Stored data:
****************************************

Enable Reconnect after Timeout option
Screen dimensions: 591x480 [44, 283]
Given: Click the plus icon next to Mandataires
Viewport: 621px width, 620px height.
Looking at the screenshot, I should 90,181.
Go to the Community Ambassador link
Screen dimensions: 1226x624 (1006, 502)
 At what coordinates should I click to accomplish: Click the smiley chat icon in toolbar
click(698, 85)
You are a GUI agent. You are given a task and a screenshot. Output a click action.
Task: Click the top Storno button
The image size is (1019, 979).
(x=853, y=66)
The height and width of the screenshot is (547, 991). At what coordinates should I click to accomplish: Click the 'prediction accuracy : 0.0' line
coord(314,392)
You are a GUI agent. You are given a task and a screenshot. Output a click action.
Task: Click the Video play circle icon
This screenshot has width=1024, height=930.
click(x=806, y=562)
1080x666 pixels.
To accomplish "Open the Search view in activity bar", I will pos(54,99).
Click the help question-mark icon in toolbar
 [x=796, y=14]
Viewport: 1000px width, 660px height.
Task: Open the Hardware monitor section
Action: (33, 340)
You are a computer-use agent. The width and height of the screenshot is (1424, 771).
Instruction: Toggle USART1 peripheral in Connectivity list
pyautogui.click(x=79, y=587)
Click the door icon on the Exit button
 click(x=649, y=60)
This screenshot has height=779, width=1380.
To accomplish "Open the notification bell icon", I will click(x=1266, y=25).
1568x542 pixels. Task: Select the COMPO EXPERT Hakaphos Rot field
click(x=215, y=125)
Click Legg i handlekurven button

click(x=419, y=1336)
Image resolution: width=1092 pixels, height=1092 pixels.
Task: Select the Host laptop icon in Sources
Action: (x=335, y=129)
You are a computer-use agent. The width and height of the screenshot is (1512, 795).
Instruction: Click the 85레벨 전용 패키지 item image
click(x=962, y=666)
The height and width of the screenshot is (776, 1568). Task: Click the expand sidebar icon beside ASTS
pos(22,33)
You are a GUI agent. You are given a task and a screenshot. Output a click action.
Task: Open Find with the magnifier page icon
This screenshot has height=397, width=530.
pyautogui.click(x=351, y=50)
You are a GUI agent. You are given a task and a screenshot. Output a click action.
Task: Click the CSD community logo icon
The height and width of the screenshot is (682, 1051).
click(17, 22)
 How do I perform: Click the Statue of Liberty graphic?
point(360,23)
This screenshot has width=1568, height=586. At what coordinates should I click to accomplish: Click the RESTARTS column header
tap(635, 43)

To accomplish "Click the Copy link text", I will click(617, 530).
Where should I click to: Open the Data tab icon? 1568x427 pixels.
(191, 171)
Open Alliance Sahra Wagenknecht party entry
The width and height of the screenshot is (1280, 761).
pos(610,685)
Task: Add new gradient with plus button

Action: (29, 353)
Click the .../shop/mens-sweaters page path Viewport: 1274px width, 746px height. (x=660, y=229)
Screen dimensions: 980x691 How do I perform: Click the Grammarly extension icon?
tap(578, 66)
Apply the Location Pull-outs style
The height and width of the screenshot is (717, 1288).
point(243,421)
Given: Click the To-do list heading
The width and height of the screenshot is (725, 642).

****************************************

• **YOUR INSTRUCTIONS**
Word for word, give back all of the records.

• **SOLUTION TO THE PROBLEM**
Enable Reconnect after Timeout option
Screen dimensions: 591x480 [44, 283]
Given: Click the plus icon next to Mandataires
Viewport: 621px width, 620px height.
Looking at the screenshot, I should 90,181.
Go to the Community Ambassador link
Screen dimensions: 1226x624 (1006, 502)
 At what coordinates should I click to accomplish: Click the smiley chat icon in toolbar
click(698, 85)
You are a GUI agent. You are given a task and a screenshot. Output a click action.
Task: Click the top Storno button
The image size is (1019, 979).
(x=853, y=66)
The height and width of the screenshot is (547, 991). At what coordinates should I click to accomplish: Click the 'prediction accuracy : 0.0' line
coord(314,392)
You are a GUI agent. You are given a task and a screenshot. Output a click action.
Task: Click the Video play circle icon
This screenshot has width=1024, height=930.
click(x=806, y=562)
1080x666 pixels.
To accomplish "Open the Search view in activity bar", I will pos(54,99).
Click the help question-mark icon in toolbar
 [x=796, y=14]
Viewport: 1000px width, 660px height.
Task: Open the Hardware monitor section
Action: (33, 340)
You are a computer-use agent. The width and height of the screenshot is (1424, 771).
Instruction: Toggle USART1 peripheral in Connectivity list
pyautogui.click(x=79, y=587)
Click the door icon on the Exit button
 click(x=649, y=60)
This screenshot has height=779, width=1380.
To accomplish "Open the notification bell icon", I will click(x=1266, y=25).
1568x542 pixels. Task: Select the COMPO EXPERT Hakaphos Rot field
click(x=215, y=125)
Click Legg i handlekurven button

click(x=419, y=1336)
Image resolution: width=1092 pixels, height=1092 pixels.
Task: Select the Host laptop icon in Sources
Action: (x=335, y=129)
You are a computer-use agent. The width and height of the screenshot is (1512, 795).
Instruction: Click the 85레벨 전용 패키지 item image
click(x=962, y=666)
The height and width of the screenshot is (776, 1568). Task: Click the expand sidebar icon beside ASTS
pos(22,33)
You are a GUI agent. You are given a task and a screenshot. Output a click action.
Task: Open Find with the magnifier page icon
This screenshot has height=397, width=530.
pyautogui.click(x=351, y=50)
You are a GUI agent. You are given a task and a screenshot. Output a click action.
Task: Click the CSD community logo icon
The height and width of the screenshot is (682, 1051).
click(17, 22)
 How do I perform: Click the Statue of Liberty graphic?
point(360,23)
This screenshot has width=1568, height=586. At what coordinates should I click to accomplish: Click the RESTARTS column header
tap(635, 43)

To accomplish "Click the Copy link text", I will click(617, 530).
Where should I click to: Open the Data tab icon? 1568x427 pixels.
(191, 171)
Open Alliance Sahra Wagenknecht party entry
The width and height of the screenshot is (1280, 761).
pos(610,685)
Task: Add new gradient with plus button

Action: (29, 353)
Click the .../shop/mens-sweaters page path Viewport: 1274px width, 746px height. (x=660, y=229)
Screen dimensions: 980x691 How do I perform: Click the Grammarly extension icon?
tap(578, 66)
Apply the Location Pull-outs style
The height and width of the screenshot is (717, 1288).
point(243,421)
Given: Click the To-do list heading
The width and height of the screenshot is (725, 642).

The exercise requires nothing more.